Deuxième axe du pacte présenté par le gouvernement : accompagner la transformation des conditions d'exercice des professionnels de santé. Les jeunes praticiens et d'autres moins jeunes - sont aujourd'hui désireux de travailler en équipe de manière plus coordonnée. Or ils sont formés exclusivement à l'hôpital et pour l'hôpital ! Notre système doit évoluer. C'est la raison pour laquelle nous avons créé une rémunération forfaitaire d'équipe, versée collectivement dès lors qu'un service supplémentaire est apporté aux patients. Par exemple, l'ouverture d'un cabinet médical sur des plages horaires plus larges, ou la création de réponses aux besoins nouveaux des patients. Des diététiciens ont déjà trouvé par ce biais leur place dans des maisons pluridisciplinaires de santé. Plus généralement, la médecine ambulatoire est un lieu de formation au même titre que l'hôpital. Nous travaillons avec Geneviève Fioraso à la mise en place d'un label universitaire pour identifier les cabinets de ville dans lesquels une formation hors les murs est possible. J'ai récemment inauguré à Argenton-sur-Creuse une maison de santé exemplaire à cet égard.

Nous voulons en outre développer le potentiel offert par la télémédecine, notamment en dermatologie et en matière de télésurveillance cardiologique, et mettrons en place un programme spécifique de téléconsultations en établissement d'hébergement pour personnes âgées dépendantes (Ehpad).

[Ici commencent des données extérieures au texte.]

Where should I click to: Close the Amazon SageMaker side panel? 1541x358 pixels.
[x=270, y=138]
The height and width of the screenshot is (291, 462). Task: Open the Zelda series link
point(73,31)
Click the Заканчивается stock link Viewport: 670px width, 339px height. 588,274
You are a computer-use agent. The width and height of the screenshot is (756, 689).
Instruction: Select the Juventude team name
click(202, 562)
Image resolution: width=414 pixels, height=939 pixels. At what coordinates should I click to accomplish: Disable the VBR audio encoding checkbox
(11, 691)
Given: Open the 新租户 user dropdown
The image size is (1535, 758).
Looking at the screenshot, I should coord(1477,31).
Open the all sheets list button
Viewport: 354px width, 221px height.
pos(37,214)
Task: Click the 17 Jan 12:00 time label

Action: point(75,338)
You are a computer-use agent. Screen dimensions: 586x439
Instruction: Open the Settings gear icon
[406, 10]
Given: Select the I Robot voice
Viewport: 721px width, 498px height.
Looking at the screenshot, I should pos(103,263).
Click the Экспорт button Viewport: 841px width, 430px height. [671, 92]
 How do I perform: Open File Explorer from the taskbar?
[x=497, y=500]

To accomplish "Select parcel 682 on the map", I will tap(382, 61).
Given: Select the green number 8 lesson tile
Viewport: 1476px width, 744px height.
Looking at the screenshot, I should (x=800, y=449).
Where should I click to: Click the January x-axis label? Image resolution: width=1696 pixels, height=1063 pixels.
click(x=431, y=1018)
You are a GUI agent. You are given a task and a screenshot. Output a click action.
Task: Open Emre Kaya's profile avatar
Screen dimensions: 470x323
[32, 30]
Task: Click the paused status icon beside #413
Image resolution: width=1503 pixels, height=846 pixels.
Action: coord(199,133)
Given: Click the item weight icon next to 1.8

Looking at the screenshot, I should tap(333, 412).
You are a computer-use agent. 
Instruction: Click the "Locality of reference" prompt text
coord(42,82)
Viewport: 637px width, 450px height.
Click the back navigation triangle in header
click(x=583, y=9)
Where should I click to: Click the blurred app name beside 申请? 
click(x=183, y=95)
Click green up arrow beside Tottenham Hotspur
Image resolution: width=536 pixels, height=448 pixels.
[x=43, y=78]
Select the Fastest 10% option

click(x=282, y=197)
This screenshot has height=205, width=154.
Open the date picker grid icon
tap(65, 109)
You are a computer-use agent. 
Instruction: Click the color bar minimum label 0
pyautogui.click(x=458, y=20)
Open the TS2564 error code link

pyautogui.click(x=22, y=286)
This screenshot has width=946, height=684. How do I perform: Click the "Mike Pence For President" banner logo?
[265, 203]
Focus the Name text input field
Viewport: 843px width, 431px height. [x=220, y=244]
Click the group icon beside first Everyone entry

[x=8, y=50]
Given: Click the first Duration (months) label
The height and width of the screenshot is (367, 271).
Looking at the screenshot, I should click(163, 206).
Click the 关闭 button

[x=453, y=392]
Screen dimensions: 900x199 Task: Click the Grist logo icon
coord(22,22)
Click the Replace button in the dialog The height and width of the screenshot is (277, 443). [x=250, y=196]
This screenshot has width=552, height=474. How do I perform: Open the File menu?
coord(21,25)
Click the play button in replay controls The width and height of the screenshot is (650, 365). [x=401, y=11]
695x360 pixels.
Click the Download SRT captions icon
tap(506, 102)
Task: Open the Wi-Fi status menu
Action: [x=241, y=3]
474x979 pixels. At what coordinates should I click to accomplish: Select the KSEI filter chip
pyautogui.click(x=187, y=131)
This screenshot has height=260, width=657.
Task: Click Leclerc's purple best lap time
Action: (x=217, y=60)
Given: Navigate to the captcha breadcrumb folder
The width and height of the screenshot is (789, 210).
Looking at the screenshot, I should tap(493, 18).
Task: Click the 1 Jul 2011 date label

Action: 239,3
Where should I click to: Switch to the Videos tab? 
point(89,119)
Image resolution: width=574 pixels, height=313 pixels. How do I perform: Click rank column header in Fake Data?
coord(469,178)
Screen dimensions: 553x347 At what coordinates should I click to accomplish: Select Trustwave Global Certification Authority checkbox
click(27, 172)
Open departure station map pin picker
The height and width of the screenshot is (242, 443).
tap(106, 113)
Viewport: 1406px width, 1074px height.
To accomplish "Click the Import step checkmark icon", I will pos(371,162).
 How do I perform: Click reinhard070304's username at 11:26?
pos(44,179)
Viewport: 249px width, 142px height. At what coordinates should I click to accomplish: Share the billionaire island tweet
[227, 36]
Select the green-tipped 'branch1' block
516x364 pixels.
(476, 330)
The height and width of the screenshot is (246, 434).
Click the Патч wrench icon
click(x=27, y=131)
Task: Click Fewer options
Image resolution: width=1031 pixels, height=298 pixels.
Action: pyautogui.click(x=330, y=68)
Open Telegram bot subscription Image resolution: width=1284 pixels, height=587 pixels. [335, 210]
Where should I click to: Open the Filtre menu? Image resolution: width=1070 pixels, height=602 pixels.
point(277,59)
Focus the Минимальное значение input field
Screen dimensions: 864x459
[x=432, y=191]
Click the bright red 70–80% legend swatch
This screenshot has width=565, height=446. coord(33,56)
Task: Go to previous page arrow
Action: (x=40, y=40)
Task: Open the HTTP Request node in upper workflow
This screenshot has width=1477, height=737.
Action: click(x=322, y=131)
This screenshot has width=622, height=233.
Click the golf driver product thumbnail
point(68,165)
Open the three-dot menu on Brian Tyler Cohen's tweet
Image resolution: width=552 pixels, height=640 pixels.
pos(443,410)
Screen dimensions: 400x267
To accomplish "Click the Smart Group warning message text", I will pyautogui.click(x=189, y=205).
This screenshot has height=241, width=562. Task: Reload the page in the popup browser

Enfin, nous souhaitons accélérer les transferts de compétences et sommes désireux à cette fin d'ouvrir les discussions avec les professionnels, notamment les ophtalmologues, spécialité dans laquelle les délais pour obtenir un rendez-vous sont les plus longs.

Troisième et dernier axe du pacte gouvernemental, l'investissement dans les territoires isolés. Le président de la République s'est engagé à rendre effectif l'accès aux soins urgents en moins de trente minutes, dans tous les territoires, dès 2015. Nous nous y sommes attelés dès l'année dernière. Nous lèverons les obstacles administratifs et juridiques à ce que des membres du personnel hospitalier, salariés, puissent travailler à temps partiel en appui aux médecins libéraux. Nous renforcerons les hôpitaux de proximité, qui sont au coeur des territoires : le passage, par exemple une journée tous les quinze jours, de professionnels de santé des CHU et CHR dans les petits hôpitaux de proximité, via le statut d'assistant partagé, sera facilité. Enfin, il est des secteurs dans lesquels des centres de santé composés de salariés sont nécessaires. Une mission a été confiée conjointement à l'IGAS et à l'IGF pour définir leur modèle économique et en faire des structures efficientes.

Voilà, à grands traits, la stratégie nationale de santé appelée de ses voeux par le Premier ministre. Elle requiert la mobilisation de tous. Soyez assurés de celle du gouvernement et de l'ensemble de l'administration pour la mener à bien.